En realidad, el lobby nuclear sigue confiando en los enormes ingresos que obtendría de una escalada de la tecnología que defienden, y hablándonos de nuevas y no probadas tecnologías como los «reactores avanzados» y los «pequeños reactores modulares» que, cuando se enfrentan a las realidades de su construcción, resultan demasiado difíciles de manejar y complejos como para crear un régimen industrial eficiente para los procesos de construcción y operación de reactores dentro del tiempo de construcción previsto, y con el alcance necesario para lograr la mitigación del cambio climático.
¿Apagar las centrales nucleares en uso y que no han dado problemas? Seguramente no. Pero… ¿construir más? Es extremadamente poco probable que las centrales nucleares puedan hacer una contribución relevante a la mitigación del cambio climático necesaria para la década de 2030, debido a los cronogramas de desarrollo y construcción increíblemente largos que presentan, y a los abrumadores costos de construcción del gran volumen de reactores que se necesitarían para llegar a marcar la diferencia.

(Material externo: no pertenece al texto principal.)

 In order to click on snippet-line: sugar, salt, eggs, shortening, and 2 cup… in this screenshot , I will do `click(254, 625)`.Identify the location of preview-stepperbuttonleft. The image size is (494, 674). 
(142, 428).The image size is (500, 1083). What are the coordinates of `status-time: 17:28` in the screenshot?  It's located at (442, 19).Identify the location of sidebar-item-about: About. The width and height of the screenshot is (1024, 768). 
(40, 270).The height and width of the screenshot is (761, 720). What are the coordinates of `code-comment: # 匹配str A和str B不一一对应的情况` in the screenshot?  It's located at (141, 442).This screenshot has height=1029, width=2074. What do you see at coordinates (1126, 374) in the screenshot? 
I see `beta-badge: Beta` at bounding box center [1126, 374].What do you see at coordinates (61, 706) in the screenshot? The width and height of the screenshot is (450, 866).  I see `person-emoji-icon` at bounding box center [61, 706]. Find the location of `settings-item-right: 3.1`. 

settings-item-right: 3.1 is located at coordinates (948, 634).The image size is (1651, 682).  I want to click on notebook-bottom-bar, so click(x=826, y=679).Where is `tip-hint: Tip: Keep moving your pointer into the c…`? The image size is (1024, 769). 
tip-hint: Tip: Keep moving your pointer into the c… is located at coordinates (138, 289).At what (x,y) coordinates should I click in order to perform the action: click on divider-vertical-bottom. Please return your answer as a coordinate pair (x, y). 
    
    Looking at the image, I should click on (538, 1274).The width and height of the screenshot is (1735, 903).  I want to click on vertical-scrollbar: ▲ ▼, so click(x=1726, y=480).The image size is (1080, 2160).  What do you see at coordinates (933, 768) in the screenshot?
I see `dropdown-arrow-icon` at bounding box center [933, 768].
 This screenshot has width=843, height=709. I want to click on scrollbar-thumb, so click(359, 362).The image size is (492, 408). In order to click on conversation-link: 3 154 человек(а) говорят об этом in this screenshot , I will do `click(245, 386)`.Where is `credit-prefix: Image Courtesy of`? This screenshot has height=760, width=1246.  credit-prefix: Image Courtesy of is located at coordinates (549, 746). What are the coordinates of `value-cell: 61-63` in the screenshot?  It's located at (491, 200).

La transición energética mundial es absolutamente fundamental para el futuro porque la generación de energía supone la gran mayoría de nuestras emisiones de gases con efecto invernadero: estamos aún escasamente preparados para ella, y va a ser enormemente cara, y más aún si hacemos caso al lobby nuclear y escogemos el camino equivocado. Mucho cuidado con los falsos profetas que pretenden ilusoriamente que dominan el átomo. Pero sobre todo, no lo olvidemos: por muy caro que pueda llegar a ser el abandono de los combustibles fósiles y la necesaria transición energética, mucho más caro es el coste de no hacer nada.